Também perderam quase metade do Orçamento projetado para 2021 ações de incentivo à infraestrutura esportiva, unidades móveis do Bom Prato e aparelhos para as polícias.

Os cortes deixaram mais distantes o cumprimento de metas de campanha. A promessa de Doria em 2018 era criar 40 delegacias da mulher 24 horas —cinco foram entregues e a verba foi reduzida em 45%.

Em resposta à Folha, o governo Doria informou que irá recompor o Orçamento de áreas estratégicas até maio e mencionou que já houve suplementação de recursos para o Novo Rio Pinheiros (R$ 10 milhões), incentivo ao esporte (R$ 60 milhões), novas aeronaves para segurança pública (R$ 120 milhões).

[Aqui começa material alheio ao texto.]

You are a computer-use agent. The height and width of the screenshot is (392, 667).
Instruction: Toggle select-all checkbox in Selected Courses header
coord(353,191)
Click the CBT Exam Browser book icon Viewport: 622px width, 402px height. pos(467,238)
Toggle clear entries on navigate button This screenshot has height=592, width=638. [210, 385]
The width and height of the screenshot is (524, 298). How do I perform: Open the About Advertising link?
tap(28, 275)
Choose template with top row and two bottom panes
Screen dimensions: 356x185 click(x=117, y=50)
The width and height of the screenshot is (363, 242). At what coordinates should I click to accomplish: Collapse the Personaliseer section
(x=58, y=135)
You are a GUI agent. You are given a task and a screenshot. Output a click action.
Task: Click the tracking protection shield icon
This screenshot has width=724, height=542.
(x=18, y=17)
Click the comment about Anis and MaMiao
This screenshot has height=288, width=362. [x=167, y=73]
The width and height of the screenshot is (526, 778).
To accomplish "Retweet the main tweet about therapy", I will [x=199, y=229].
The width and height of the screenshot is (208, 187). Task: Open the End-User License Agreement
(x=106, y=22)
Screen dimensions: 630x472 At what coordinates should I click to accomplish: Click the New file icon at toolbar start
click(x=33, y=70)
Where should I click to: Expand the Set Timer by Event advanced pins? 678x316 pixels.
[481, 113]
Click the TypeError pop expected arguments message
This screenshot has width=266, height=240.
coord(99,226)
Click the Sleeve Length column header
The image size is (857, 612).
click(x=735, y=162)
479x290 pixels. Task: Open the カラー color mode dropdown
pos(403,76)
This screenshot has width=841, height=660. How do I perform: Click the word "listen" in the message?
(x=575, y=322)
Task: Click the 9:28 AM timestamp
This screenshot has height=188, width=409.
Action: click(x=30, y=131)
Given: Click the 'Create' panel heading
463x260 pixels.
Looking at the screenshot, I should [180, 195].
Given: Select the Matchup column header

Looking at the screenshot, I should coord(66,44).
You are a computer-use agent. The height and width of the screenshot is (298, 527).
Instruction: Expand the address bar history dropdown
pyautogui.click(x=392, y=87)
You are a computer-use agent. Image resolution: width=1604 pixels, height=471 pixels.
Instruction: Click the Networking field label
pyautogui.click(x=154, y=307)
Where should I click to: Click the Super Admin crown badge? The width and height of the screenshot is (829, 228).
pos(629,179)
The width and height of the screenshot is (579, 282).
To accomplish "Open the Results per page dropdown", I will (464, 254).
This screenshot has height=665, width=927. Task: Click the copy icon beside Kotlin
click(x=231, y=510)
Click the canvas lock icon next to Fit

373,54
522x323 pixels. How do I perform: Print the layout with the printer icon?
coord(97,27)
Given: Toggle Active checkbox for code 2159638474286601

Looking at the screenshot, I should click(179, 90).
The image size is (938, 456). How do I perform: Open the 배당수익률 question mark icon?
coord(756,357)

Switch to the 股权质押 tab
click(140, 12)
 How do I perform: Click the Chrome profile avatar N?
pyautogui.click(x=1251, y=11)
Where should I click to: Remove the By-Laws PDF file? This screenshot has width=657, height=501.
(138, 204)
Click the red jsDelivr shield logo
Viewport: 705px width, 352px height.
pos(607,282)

O governo afirma ainda que a meta de delegacias será cumprida, que o programa de vicinais terá financiamento de R$ 242 milhões do BID (Banco Interamericano de Desenvolvimento) e que o programa Prospera foi incorporado ao Bolsa do Povo, que tramita na Assembleia e terá R$ 1 bilhão de verba.

A Fapesp escapou de cortes por pouco. O Orçamento de 2021 previa corte de R$ 454 milhões, mas o recurso foi mantido após protestos de pesquisadores e cientistas. O episódio fustigou Doria, que pretende se lançar em 2022 como o anti-Bolsonaro, exaltando ser um apoiador da ciência e da saúde.

Em outra atitude vista politicamente como temerária em meio à pandemia, Doria cortou, no início de janeiro, 12% dos repasses de convênios a Santas Casas, hospitais filantrópicos e outras entidades da saúde.

Em conjunto com o prefeito Bruno Covas (PSDB), também retirou a gratuidade no transporte para pessoas entre 60 e 64 anos. ​

O governo ainda suspendeu dois projetos de incentivo fiscal ao esporte (R$ 50 milhões) e à cultura (R$ 100 milhões), com o compromisso de repor a verba. O secretário da Cultura, Sergio Sá Leitão, afirma que não houve cortes em sua pasta, mas contigenciamento, e que os recursos serão liberados ao longo do ano.

O aperto no Orçamento vem desde 2020, quando as despesas foram estimadas em R$ 269,8 bilhões, mas, com a pandemia, o gasto final foi de R$ 258,5 bilhões.

Secretarias como Saúde, Educação e Segurança tiveram gastos acima do previsto anteriormente, enquanto Turismo, Logística e Transportes, Desenvolvimento Regional e Esportes tiveram queda.

No total, 98% do gasto previsto para obras do Rodoanel e 97% da verba estimada para as estradas vicinais não foram executados —são medidas de impacto eleitoral negativo.

A conclusão do Rodoanel, que virou símbolo de corrupção no PSDB em anos anteriores, será uma promessa não cumprida da gestão Doria, enquanto as vicinais são a aposta do tucano para melhorar sua imagem no interior.

Com o direcionamento do gasto para ações de emergência, mesmo áreas sensíveis para a pandemia tiveram cortes, como reformas e instalações de unidades de saúde (64%) e programas de trabalho, qualificação e empreendedorismo (69%).

Em relação ao Orçamento, há ainda o fato de que, desde que assumiu, Doria mantém a manobra de desviar recursos da educação para o pagamento de aposentados que atuam na área.

Apesar de o novo Fundeb, aprovado em 2020, vetar expressamente a aplicação da verba com inativos, o Orçamento de 2021 ainda prevê essa prática.

Outra medida nesse sentido, que vem de governos tucanos anteriores, é a inclusão de aposentadorias no mínimo constitucional —algo questionado pelo TCE e vetado em decisão do STF (Supremo Tribunal Federal) de 2020.

A Constituição de São Paulo determina gasto de 30% da receita com ações de ensino, mas Doria emprega 25% (o mínimo estabelecido pela Constituição Federal) e completa pouco mais de 5% com o pagamento de inativos. Em 2020, isso significou R$ 9,6 bilhões a menos para educação.

O governo afirma se basear em lei estadual e em modulação de efeitos do TCE para manter as medidas.

Para Fiorilo, deputado que é membro da comissão de finanças da Assembleia de São Paulo, os erros de Doria foram a ausência de diálogo prévio com setores afetados pelos cortes e a falta de foco em ações sociais.

"Infelizmente o governo planejou mal as ações. Prova disso é que teve que recuar pressionado pela sociedade organizada e pela comunidade acadêmica. Fizeram os deputados votarem medidas e duras e agora recuam", afirma.